El seguimiento de Jesús, la vida en fe o la vida consagrada, encuentran su identidad en ser testimonio creíble de la resurrección. De ahí que su identidad y verdad sean «razones no razonables» de fuerza y verdad más allá de circunstancias convulsas en las que, en ocasiones, parece quedar oculta.
La cuestión siendo sencilla, se muestra, sin embargo, muy ambigua. Todavía no acabamos de entender que es imposible hablar de vida sin cambio. Es más, nos podemos conformar con un suave olor de cambio mientras jaleamos máximas rimbombantes y sonoras. Francamente me parece muy preocupante. Sin negar el valor autopoiético de los deseos de cambio que hay en buena parte de la vida consagrada, el tono general es de una cierta parálisis. Una incapacidad para operar itinerarios y cambios significativos que ayuden a las personas a optar, decidirse, ofrecerse, cambian y transformar el marco. La decisión teórica de buscar vida, se ve amortiguada por infinidad de decisiones prácticas, concretas y diarias que, sin embargo, anuncian soportar el peso de la vida. Es solo aguantar ritmos o continuar en una «desesperanza cuidada», aunque estemos en Pascua.
No llegaremos nunca a integrar procesos de cambio si no nos arriesgamos a conocer qué cambios reales puede hacer cada uno o cada una. No llegaremos a conocer la capacidad real de transformación si no se abre un espacio próximo, en cada comunidad, para oír los latidos de vida. No se llegará a un porvenir necesario si resignamos la esperanza y la inteligencia a una sesuda resignación de que las cosas tienen que ser así y lo único que cabe es citar algunas expresiones que, hasta que se gasten, pueden seguir manteniendo la tensión.
El problema de la vida consagrada no es de ideas, porque la vida consagrada es, en sí misma, una de las mejores ideas que se ha formulado sobre la humanidad. El problema es que nuestros espacios comunitarios hace tiempo que no sirven para compartir la idea evangélica sobre la vida. Aquella que cada uno y cada una ha ido tejiendo mientras se hacía mayor.

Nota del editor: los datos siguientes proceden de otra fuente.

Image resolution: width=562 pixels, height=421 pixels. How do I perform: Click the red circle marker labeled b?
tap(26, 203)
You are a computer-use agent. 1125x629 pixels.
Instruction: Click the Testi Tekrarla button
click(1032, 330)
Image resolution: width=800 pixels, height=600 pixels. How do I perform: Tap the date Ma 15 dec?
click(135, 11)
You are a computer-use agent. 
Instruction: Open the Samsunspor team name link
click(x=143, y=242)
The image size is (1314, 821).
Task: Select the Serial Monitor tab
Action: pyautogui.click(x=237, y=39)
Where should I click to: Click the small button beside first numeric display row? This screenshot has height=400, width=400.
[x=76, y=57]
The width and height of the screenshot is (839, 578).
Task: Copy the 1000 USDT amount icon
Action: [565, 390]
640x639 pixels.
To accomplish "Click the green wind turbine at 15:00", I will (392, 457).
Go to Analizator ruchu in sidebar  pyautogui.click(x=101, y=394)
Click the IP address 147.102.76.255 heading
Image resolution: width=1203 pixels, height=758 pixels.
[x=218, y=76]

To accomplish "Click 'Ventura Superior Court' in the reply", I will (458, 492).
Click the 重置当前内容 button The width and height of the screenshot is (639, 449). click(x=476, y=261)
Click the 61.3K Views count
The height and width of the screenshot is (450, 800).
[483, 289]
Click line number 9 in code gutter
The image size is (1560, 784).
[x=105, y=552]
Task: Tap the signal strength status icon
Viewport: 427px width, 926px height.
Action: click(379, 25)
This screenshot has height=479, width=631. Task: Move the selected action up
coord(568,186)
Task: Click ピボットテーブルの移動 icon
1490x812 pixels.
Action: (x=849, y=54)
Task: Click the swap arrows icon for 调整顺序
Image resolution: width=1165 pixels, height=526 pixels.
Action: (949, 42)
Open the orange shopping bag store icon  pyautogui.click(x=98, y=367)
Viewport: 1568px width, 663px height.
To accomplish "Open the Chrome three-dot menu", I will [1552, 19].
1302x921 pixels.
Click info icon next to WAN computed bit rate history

El problema es de confusión de ideas. Intelectualmente tenemos muy claro que la misión es más y distinta de los trabajos que realizamos; sin embargo nos realizamos en una autosatisfacción del propio trabajo. El problema es que nos gusta hablar de la comunidad como espacio bucólico y armonioso; mientras internamente podemos vivir un divorcio real de las vidas con quienes compartimos espacio. El problema es confundir la calidad de la comunidad con la simultaneidad, aunque teóricamente sabemos que no tiene valor en absoluto el simple estar a la vez en el mismo salón. El problema, en fin, es creer que la vida consagrada es valiosa en sí, sin que viva, signifique, transfiera o comunique reino. Y no es así.
La vida consagrada es compromiso con la vida, es una convocación para la vida y se expresa en una fraternidad que tenga vida. ¿Se imaginan qué ocurriría si examinásemos la calidad de vida en nuestros ámbitos comunitarios?
En los ámbitos de reflexión (capítulos, asambleas, congresos) solemos tranquilizarnos echando mano de la historia: «Que si renovación»; «que si reforma» ; «que como el Papa afirma»; «que desde el Concilio…». En la vida próxima, en el tú a tú, donde se juega todo, hay un número notable de consagrados que creen que «esto no da más de sí». Se puede aguantar, es verdad, sin estridencias. Se puede ir consumando lentamente un estilo y unas formas que se sostienen en la exterioridad de «misiones» particulares con cierta acogida. Pero los niveles de insatisfacción, no despreciables, nos están indicando que lo que falla es una base antropológica de normalidad para la fraternidad. Algo que, sin duda, se debe trabajar, porque se puede trabajar.
Los espacios que, en su momento, nos hemos dado como lugares para la vida, son reales, pero son espacios para el ayer, no para este presente. Algunas formas de actuar, de relacionarnos, de valorarnos o ayudarnos, claramente hoy no sirven, ni estimulan, ni enriquecen. La clave no es a ver quien pilla bien las ideas de este tiempo y de vez en cuando jalona exhortaciones con ellas para levantar el ánimo del personal. La clave son vidas que se arriesguen, que comprometan la vida, que alumbren novedad, que compartan esperanza y normalidad. Que llamen las cosas por su nombre y comprometan la existencia en integrar a las personas. La clave son espacios comunitarios verdaderamente nuevos porque deja de haber personas invisibles a las que soportamos pero no contamos con ellas, ni queremos que cuenten. La clave es de conversión y de mirada en fe, que eso es resurrección. Lo demás, son discursos contextuales, en sí acabados y anuncio de que lo que nos proponemos es aguantar, mientras el tiempo aguante.
Este tiempo es de oportunidad, de auténtica reforma. Nos hemos conjurado para que algunos hechos muy dolorosos y residuales jamás vuelvan a darse. No bastan, sin embargo, las palabras, ni «golpes de pecho», ni huecos discursos de nuestro compromiso con la vida. Es imprescindible el compromiso de crear espacios de fraternidad diferentes: espontáneos, posibles, urgidos por la verdad, próximos, cercanos, sin «cargas» ni «cargos» de «aristócratas de fraternidad». Nuevas comunidades donde cada persona cuenta porque se escucha atiende y entiende. Nuevas comunidades forjadas en la pasión por la misión y no en la angustia de sostener presencias acabadas. Comunidades que se parezcan a la «mesa» que compartía Jesús con los discípulos y discípulas, donde se cuida la originalidad, personalidad y cultura de cada uno o cada una. Donde no hay miedo a la diversidad, ni se provoca que las personas tengan que callar su verdad. Donde hay discernimiento, porque es limpio, real, es respiración del Espíritu. Donde se llega a decisiones de ruptura que saben a nuevo, donde hay equivocación y reconciliación… porque esa es la base de la vida. Donde el guion no está escrito, lo tienes que crear y hacer posible.